- _Directions for this task_: Copy each line of the items below that contains the string "size", matching case exactly.
═══ Data extract
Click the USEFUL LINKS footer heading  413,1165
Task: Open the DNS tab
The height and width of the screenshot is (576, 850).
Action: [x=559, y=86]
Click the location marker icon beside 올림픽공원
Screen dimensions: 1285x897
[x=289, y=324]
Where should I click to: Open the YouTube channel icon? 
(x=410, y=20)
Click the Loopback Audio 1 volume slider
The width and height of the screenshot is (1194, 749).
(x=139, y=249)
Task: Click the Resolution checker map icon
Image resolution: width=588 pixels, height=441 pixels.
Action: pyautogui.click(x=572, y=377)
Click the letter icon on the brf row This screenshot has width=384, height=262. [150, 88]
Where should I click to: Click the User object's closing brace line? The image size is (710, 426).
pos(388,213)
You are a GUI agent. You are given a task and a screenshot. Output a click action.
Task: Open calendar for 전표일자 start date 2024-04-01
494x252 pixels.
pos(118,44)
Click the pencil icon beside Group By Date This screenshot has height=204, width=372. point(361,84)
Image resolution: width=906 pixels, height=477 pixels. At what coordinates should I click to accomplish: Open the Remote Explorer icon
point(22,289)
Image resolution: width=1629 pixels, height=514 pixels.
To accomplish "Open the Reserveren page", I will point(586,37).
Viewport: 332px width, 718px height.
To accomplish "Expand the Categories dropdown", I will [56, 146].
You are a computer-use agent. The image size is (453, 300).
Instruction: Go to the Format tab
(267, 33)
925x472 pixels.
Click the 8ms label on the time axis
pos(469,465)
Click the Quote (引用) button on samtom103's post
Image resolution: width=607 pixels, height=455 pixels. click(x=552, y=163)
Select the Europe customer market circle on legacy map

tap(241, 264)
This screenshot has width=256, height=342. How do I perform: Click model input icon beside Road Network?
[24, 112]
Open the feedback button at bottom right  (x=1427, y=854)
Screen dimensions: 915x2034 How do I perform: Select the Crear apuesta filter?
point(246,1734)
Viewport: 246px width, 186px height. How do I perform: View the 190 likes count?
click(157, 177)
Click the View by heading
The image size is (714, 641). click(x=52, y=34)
══════
- _Exercise result_:
Where should I click to: Click the User object's closing brace line? The image size is (710, 426).
You are a computer-use agent. The image size is (453, 300).
The image size is (714, 641). click(x=52, y=34)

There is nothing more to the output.